**ASSIGNMENT:** Search the entries for the word "Update". Copy every line that holds it.

SOURCE RECORDS Start Marker

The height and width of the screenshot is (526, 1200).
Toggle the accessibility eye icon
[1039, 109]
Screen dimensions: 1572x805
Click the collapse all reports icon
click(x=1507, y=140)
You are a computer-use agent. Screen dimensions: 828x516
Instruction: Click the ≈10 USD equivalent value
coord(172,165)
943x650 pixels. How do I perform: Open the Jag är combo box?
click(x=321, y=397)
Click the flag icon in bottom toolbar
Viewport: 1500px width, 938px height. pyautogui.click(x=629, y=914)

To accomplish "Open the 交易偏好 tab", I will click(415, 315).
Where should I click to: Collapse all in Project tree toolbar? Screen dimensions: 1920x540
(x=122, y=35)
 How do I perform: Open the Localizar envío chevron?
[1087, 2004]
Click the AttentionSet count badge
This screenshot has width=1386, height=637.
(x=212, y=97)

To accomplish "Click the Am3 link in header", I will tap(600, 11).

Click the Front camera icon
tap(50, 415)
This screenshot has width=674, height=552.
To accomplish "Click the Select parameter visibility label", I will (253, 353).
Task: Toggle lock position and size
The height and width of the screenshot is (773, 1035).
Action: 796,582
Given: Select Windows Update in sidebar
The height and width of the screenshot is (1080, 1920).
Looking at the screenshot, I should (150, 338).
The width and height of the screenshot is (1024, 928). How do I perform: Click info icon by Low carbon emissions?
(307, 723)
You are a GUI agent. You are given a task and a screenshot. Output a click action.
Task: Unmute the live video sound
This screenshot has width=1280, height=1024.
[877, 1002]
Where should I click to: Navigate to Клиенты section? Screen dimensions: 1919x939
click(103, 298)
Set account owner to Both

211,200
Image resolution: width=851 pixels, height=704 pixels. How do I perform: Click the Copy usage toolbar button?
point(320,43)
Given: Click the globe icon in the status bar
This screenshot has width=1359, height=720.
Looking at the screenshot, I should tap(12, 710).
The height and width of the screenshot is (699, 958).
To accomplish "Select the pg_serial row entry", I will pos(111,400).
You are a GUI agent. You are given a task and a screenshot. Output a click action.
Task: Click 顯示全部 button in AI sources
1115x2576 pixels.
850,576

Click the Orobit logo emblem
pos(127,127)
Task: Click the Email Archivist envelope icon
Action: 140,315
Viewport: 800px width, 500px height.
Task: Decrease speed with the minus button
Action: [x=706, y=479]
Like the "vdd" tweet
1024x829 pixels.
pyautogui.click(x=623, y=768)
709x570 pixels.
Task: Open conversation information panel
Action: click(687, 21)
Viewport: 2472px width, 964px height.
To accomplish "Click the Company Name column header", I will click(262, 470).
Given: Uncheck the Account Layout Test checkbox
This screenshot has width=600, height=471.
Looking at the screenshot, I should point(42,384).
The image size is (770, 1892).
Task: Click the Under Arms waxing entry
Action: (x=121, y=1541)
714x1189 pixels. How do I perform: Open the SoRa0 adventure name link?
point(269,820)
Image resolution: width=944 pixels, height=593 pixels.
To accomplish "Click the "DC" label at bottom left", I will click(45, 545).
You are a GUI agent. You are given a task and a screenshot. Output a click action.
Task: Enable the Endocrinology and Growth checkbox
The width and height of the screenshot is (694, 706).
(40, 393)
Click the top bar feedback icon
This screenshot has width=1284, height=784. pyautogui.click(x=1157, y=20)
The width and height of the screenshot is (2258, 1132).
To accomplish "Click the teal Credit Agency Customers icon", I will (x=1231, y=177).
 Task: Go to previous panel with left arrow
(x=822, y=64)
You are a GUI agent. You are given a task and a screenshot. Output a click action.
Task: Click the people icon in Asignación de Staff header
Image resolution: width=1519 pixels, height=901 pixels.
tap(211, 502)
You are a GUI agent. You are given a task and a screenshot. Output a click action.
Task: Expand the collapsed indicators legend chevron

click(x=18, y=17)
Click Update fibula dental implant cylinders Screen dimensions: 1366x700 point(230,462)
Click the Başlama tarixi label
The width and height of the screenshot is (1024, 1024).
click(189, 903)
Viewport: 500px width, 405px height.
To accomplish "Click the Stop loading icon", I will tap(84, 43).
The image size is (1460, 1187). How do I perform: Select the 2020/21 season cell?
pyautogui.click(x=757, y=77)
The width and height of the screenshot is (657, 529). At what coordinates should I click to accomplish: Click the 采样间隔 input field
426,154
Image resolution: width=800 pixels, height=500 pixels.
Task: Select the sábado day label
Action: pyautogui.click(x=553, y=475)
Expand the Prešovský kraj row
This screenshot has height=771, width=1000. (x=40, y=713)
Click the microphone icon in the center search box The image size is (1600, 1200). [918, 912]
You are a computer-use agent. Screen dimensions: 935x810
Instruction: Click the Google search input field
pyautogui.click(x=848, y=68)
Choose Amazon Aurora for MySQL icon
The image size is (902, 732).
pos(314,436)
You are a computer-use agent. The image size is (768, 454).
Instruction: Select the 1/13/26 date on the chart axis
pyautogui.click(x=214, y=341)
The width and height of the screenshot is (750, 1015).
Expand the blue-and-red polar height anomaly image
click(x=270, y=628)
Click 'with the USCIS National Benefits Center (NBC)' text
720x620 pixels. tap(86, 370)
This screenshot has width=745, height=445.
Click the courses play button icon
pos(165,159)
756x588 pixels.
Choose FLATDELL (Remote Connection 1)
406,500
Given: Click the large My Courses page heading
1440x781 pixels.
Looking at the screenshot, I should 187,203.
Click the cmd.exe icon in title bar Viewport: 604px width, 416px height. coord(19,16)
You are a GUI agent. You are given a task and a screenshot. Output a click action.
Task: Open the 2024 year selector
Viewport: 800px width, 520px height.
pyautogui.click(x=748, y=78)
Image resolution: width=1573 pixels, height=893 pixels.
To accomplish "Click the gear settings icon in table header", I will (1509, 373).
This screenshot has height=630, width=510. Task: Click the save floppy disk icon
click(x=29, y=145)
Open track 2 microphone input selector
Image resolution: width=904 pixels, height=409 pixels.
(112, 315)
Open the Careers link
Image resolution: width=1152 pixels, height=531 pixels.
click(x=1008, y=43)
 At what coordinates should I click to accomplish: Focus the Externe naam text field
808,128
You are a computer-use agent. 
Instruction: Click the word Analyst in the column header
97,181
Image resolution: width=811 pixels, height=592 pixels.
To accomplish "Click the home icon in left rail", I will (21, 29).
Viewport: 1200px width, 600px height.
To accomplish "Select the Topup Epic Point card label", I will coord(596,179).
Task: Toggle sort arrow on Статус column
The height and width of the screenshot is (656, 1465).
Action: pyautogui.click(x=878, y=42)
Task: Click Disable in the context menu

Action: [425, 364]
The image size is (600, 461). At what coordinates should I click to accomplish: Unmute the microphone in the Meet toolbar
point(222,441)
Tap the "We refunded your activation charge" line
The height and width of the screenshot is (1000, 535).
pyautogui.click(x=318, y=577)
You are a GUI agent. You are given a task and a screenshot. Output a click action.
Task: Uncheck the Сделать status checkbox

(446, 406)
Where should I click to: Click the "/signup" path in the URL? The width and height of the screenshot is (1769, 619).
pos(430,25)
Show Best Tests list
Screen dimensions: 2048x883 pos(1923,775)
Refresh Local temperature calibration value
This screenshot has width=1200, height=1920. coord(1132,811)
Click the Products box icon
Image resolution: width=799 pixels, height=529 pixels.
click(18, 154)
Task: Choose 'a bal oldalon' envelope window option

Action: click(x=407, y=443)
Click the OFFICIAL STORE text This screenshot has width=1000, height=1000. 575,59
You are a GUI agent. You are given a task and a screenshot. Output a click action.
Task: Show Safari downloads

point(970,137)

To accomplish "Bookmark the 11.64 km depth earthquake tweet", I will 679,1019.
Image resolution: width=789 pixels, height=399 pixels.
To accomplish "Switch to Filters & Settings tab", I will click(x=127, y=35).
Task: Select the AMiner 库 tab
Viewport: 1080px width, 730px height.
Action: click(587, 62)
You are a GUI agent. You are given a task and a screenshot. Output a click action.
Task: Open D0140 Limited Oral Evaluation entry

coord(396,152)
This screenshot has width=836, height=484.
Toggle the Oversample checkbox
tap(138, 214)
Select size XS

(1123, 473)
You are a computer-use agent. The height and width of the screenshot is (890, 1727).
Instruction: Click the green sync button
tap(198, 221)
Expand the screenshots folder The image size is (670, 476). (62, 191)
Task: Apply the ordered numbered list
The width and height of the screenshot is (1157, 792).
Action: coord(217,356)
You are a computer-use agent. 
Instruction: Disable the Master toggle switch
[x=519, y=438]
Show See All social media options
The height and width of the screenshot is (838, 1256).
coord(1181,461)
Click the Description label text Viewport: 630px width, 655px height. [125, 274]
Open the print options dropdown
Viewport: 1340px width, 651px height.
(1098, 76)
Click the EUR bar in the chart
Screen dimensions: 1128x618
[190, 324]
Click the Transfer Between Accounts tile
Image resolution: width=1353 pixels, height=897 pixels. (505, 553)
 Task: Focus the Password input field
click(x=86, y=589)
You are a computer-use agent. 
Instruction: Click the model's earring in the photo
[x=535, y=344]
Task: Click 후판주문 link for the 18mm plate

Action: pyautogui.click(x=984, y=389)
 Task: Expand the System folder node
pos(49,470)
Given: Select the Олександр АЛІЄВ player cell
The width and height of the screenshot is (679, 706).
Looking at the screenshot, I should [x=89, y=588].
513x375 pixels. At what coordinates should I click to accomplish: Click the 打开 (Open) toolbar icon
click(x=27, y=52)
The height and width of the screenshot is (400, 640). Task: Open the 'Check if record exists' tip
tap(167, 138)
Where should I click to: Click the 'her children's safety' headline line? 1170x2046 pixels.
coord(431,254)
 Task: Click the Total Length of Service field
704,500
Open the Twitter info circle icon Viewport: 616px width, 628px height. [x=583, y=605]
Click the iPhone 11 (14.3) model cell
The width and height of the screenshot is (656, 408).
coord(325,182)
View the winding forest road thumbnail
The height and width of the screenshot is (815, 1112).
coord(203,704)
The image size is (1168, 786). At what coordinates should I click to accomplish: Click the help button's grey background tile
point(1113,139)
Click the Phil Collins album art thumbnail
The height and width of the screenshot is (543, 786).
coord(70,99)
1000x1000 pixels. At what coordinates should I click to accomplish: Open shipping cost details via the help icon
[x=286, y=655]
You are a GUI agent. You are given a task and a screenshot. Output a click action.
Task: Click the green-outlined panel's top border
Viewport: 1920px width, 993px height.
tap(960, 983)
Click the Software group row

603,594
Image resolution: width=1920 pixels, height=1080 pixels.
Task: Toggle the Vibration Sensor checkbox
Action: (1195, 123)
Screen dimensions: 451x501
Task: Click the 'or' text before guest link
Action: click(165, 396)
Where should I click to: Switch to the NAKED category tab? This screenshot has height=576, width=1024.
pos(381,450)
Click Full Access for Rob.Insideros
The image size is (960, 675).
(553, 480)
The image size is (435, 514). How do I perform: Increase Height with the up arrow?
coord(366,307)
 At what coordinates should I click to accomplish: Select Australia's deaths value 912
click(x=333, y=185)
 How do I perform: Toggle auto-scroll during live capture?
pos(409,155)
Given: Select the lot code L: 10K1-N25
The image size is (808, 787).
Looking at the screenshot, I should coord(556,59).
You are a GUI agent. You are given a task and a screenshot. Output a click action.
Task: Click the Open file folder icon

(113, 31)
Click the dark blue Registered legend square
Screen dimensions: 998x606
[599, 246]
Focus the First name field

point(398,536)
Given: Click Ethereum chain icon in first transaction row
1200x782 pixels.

SOURCE RECORDS End Marker

**EXERCISE SOLUTION:**
Given: Select Windows Update in sidebar
Click Update fibula dental implant cylinders Screen dimensions: 1366x700 point(230,462)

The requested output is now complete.